This post is a followup to Effective Jugaad: An Ideology for Navigating Complexity and Uncertainty in the 21st Century. Go check that out first if you are middle of the bell curve or not Brown (large overlap between the two groups). Whole idea is inspired from this Twitter exchange.
At its core, jugaad is a form of frugal innovation that uses improvisation, creativity, and collaboration to achieve objectives in an efficient and cost-effective manner. It is a mindset that is characterized by a make-do attitude and a willingness to work with whatever is available. You can make Jugaad effective by solving problems for multiple people at once instead of just yourself.
I’m not going to waste your time by explaining the origin story of this whole ideology first. We will straightway dive into the principles of e/Jugaad which will later be followed with the elaboration and maybe some examples.
E/Jugaad Leadership Principles
Usability is your first and only priority
Perfectionism is Evil
Cheap is Better
Time to market > Time to Build
Best Practice Guide is whatever works
Copying is OK, Stealing is Not
Iterations > Research
Usability is your first and only priority
You should create products/solution which work IRL. Publishing a github repo with 10 shoddy scripts is not fine. Write another bash script which calls those 10 scripts in the correct order is fine. Aim to be Amazon Echo with 1000 third party integrations and not Google Nest device.
Perfectionism is Evil
Perfectionism is the root cause of all delays. It is also the cause of redundant regulations plaguing the society. People are smart (including > 3yo kids). As long as your product works for your particular problem it is fine.
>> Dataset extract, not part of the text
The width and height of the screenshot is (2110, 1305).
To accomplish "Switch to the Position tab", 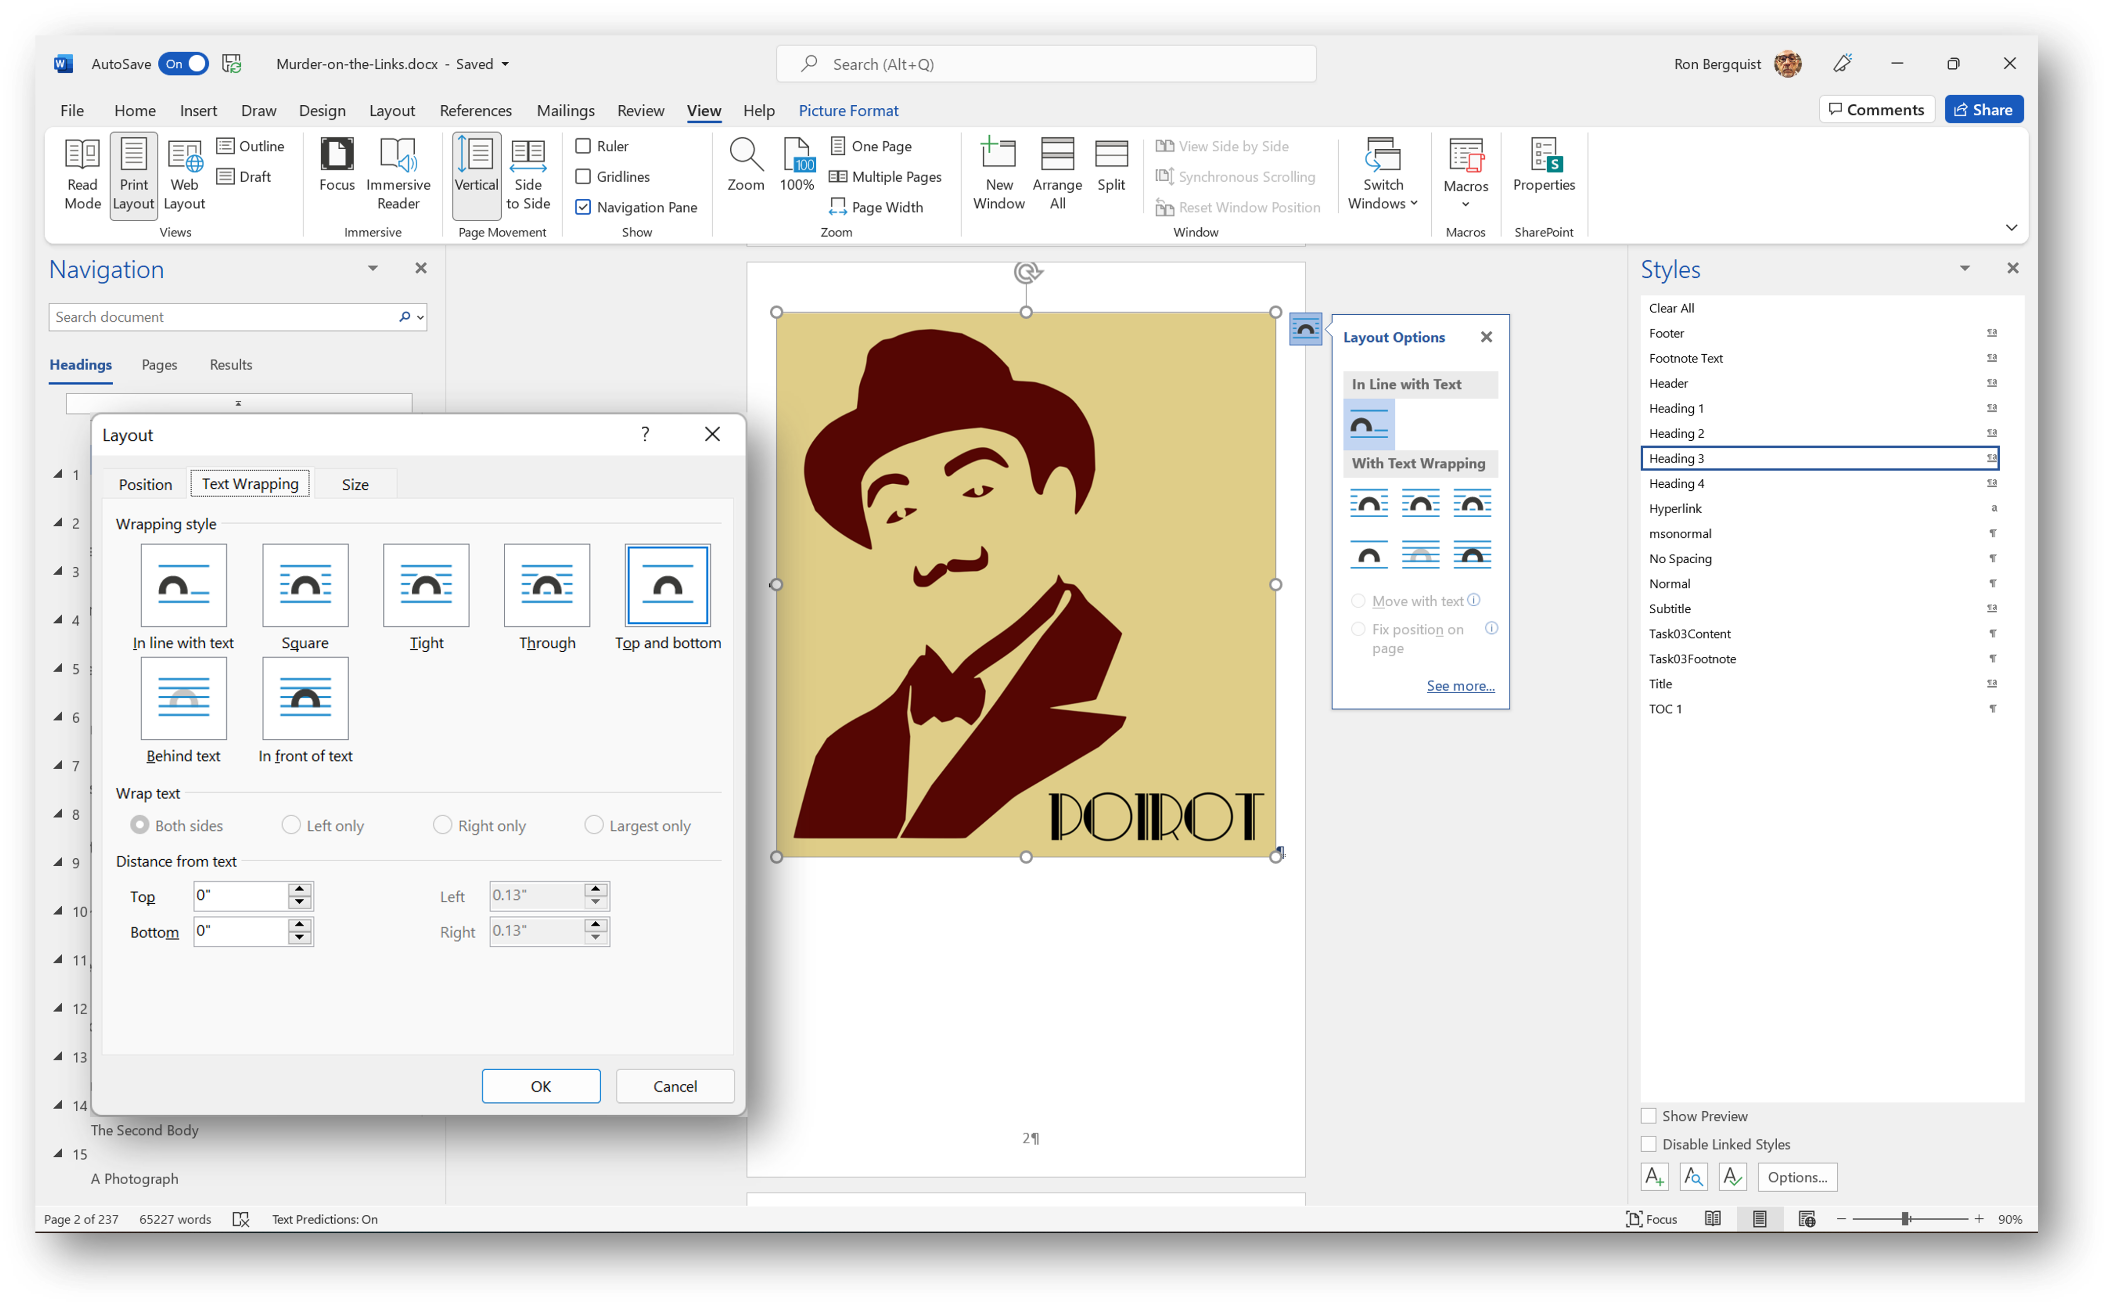I will point(145,484).
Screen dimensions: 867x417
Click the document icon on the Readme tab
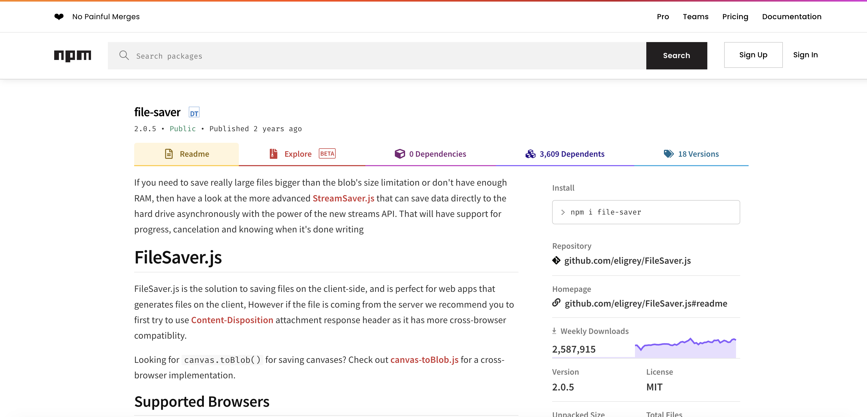[169, 154]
Add another jugaad for edge-cases when you encounter it.
Eventual Consistency in databases with Quorum writes is a good example of this.
Cheap is Better
Carbon-Credits was a ZIRP era phenomenon. Just use the cheapest solution that is available. You can pass that cost-saving to the customers OR use it to increase scale and buy those solutions even cheaper.
Hyundai Cars providing a no-airbags options during purchase in India is a good example. Trust your user!
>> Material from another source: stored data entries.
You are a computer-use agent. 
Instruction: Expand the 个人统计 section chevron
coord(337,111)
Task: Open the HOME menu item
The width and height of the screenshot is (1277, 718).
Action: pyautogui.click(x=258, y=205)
Time to market > Time to Build
The shoddy generator you created using 10000 bicycles dynamos can be used to power handlooms in villages. Don’t keep it to yourself. Feel no shame in publishing imperfect or borderline degenerate products. Just look at Tensorflow’s code.
Best Practice Guide is whatever works
Derivative of the second principle banning perfectionism. Best practice guides are written by interns at big companies which are not actually followed anywhere and only cause delays.
Change your model learning rate based on a divine inspiration from the universe on each run to get better results. Don’t believe me. Check out ‘Prememptive Plan’ on page 21 of this OPT175B Training log.
Copying is OK, Stealing is Not
Someone else launched a solution to the problem you were working on and actually performed well in the market. Drop everything and Just copy it.
Tensorflow would have been successful if they simply adopted this approach. Microsoft did with Azure and now look where they are. Stealing is not fine unless the you steal their labour and compensate them probably.
Iterations > Research
Research papers are mostly a sham. Most research is not reproducible OR will take 20 years to work IRL scenarios. You should aim to create a half-baked product inspired from random research papers and push them to market if it helps a person.
You can always improve your product in next iteration. Reduce the time between multiple iterations rather than attempting to tackle every problem in the same iteration. Move Fast, Break Things is inspired from this philosophy.
Conclusion
With this we welcome you to e/Jugaad samiti. You will henceforth focus on building usable solutions which may work at scale. You will not be deterred by the impediment during scaleup and simply use more Jugaads (copied from your competitors) to evolve your product.
For any support, you can always consult Telt who is my superior, full-time shitpoaster and part-time employee to fund brown chat’s GPU clusters in Alibaba cloud (since it is cheaper).